Similarly, there have been a few key plot changes, with the film basically covering the first series of the anime, though with some events shifted around. Of course, given that the film is only half the story, whilst it does build the tension and works towards a big and momentous finale, it leaves things hanging for the sequel - though perhaps not in a way which might have been expected, with there being a few welcome surprises along the way. Another interesting addition is that of Yuriko Yoshitaka's Tae, Kurono's manga-drawing former classmate, who appears both as a potential romantic interest, and as a source of thematic or narrative exposition to come.

Sato Shinsuke handles the material well, and avoids the pitfalls of many comic adaptations by playing the drama straight, giving the film a big budget blockbuster feel rather than being hell-bent on pleasing fans of some of the material's more geeky aspects. The film is for the most part nicely paced, gradually notching up the intensity of the alien encounters and matching this with character and plot revelations. The action scenes themselves are awesome, infused with a vicious energy that makes them amongst the best from Japanese cinema from the last couple of years. The money spent on the film is clearly up on screen, from the surprisingly not too ridiculous looking costumes through the neat guns and gadgets that the players are provided with by the sinister Gantz. Most impressive though are the aliens themselves, which have a marvellously old school feel, and though brought to life through CGI look almost like Ray Harryhausen style stop animation, particularly during the jaw-dropping final battle.

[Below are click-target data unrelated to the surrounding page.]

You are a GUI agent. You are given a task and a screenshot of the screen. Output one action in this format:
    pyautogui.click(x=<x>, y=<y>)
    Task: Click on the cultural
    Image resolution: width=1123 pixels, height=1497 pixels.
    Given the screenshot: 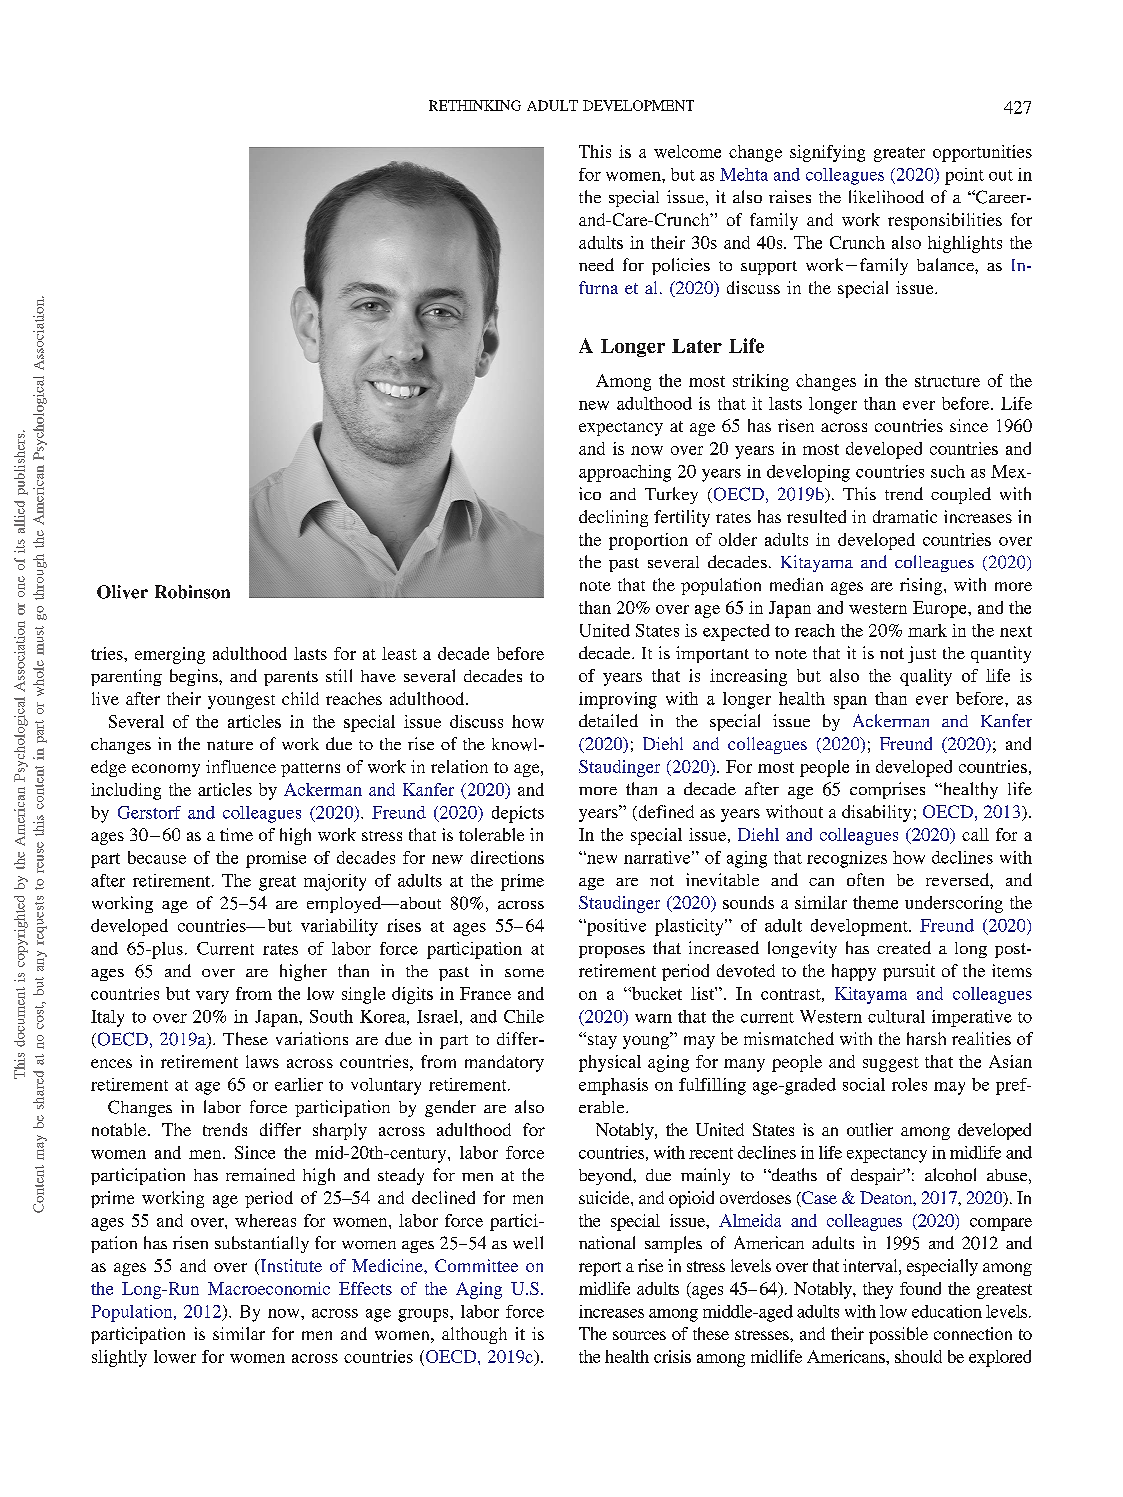 What is the action you would take?
    pyautogui.click(x=896, y=1016)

All of this combines to make Gantz a great deal of fun, and a film which is both one of the more successful comic adaptations of late and an exciting piece of commercial science fiction cinema in its own right. Whilst toned down from the manga and anime, it remains faithful to their oddball feel and packs in plenty of highly imaginative action, certainly whetting the appetite for Gantz: Perfect Answer.